What this task involves: In the records below, locate the line containing "Image resolution: width=323"; output that line and every following line through the last, exactly.

Task input:
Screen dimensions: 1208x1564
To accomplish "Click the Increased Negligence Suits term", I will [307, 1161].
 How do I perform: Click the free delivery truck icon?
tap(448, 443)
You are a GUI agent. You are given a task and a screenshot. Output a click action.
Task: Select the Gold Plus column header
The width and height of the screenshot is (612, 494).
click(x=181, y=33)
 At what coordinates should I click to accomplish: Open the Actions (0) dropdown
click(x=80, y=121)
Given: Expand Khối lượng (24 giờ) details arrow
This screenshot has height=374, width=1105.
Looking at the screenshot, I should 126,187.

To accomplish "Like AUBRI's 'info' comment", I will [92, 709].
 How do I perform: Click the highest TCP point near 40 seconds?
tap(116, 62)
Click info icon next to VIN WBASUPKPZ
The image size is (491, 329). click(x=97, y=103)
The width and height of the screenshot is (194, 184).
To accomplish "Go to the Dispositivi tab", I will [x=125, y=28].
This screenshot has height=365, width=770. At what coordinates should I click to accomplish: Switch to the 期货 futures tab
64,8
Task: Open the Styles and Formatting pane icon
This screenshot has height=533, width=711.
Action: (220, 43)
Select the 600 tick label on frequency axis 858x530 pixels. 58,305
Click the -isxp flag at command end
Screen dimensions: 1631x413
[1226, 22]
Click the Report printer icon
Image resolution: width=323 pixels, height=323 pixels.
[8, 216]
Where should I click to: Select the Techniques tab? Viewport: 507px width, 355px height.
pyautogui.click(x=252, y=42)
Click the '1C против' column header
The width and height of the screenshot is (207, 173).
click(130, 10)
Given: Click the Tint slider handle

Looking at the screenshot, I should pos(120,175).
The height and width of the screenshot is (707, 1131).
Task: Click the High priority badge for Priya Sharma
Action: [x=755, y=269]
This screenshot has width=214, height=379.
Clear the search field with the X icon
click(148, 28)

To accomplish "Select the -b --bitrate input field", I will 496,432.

Task answer:
Image resolution: width=323 pixels, height=323 pixels.
[8, 216]
Where should I click to: Select the Techniques tab? Viewport: 507px width, 355px height.
pyautogui.click(x=252, y=42)
Click the '1C против' column header
The width and height of the screenshot is (207, 173).
click(130, 10)
Given: Click the Tint slider handle

Looking at the screenshot, I should pos(120,175).
The height and width of the screenshot is (707, 1131).
Task: Click the High priority badge for Priya Sharma
Action: [x=755, y=269]
This screenshot has width=214, height=379.
Clear the search field with the X icon
click(148, 28)

To accomplish "Select the -b --bitrate input field", I will 496,432.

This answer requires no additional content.